I definitely like to jig, and find this much more productive, but I don't like to jig with both hands so I will usually use a bobber on one pole. Those ice buster bobbers are pretty slick--you can cut them down to customize sensitivity.


----------



## njsimonson (Sep 24, 2002)

Same way as Dr. J.

One deadstick with a float, usually a hook and minnow or waxie, and the other stick is an active jigging rod with a Genz Worm or a (two words) Buckshot Rattle Spoon.


----------



## dpx814 (Apr 13, 2005)

So I guess by looking at my avitar you'd be able to tell. However for me it depends on where and what I'm fishing for.

Walleye on Lake of the Woods its the Ice Buster bobbers all the way. The sensitvity is great and I love yellin' "BOBBER DOWN!!!" when the bite is on to raz my buddies. However as many will attest, the bobber is not always the way to go when aggresivly jigging for perch. Not too many bobbers come out of the box when I'm on Devis Lake.


----------



## Norm70 (Aug 26, 2005)

I am a bobber user. I like to have one jigging pole, but if they are not biting fast and furious i like to have as many lines as legally possible in the water.


----------



## Ron Gilmore (Jan 7, 2003)

Ice busters all the way!!! Jigging is work and ice fishing is not supposed to be work!
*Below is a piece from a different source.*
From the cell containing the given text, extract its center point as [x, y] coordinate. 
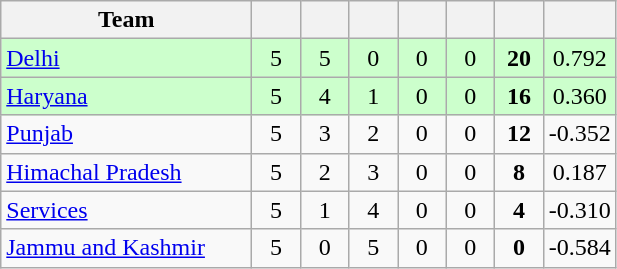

Since I went over 40 that is the way I approach it now.

Food, beverage, and bobbers!!!!!!!!!!!!!!!!


----------



## iceman guides (Dec 6, 2005)

Ice Busters here too gota love them when it gets 10 below the water will frezze in you hole but not your line..


----------



## GooseBuster3 (Mar 1, 2002)

My bobber is my vex!


----------



## DeltaBoy (Mar 4, 2004)

If I am having a beverage while I am fishing - bobber all the way!


----------



## Scott Schuchard (Nov 23, 2002)

nothin beats the sight of watchin a bobber disapear down an ice hole.


----------



## ice man (Feb 4, 2006)

I like normally jig one pole and the other one on a ice buster bobber. I use my vex when I jig so I know where to stop my jig.


----------



## Minnesota50 (Jan 27, 2006)

I go small. Always. Nothing beats small lures and small bait and small bobbers. I have caught small fish as well as all the big fish I need by always going small. Just dont go too small. :lol:


----------



## Quackkills9 (Oct 25, 2004)

not anymore until I bought a vexilar.. but I still use ice buster bobbers on the other rod. :beer:


----------



## foldingwings (Feb 13, 2006)

Worked great for me on Red Lake until those monkster Crappies quite bitting that really sucks but otherwize thats all I use.


----------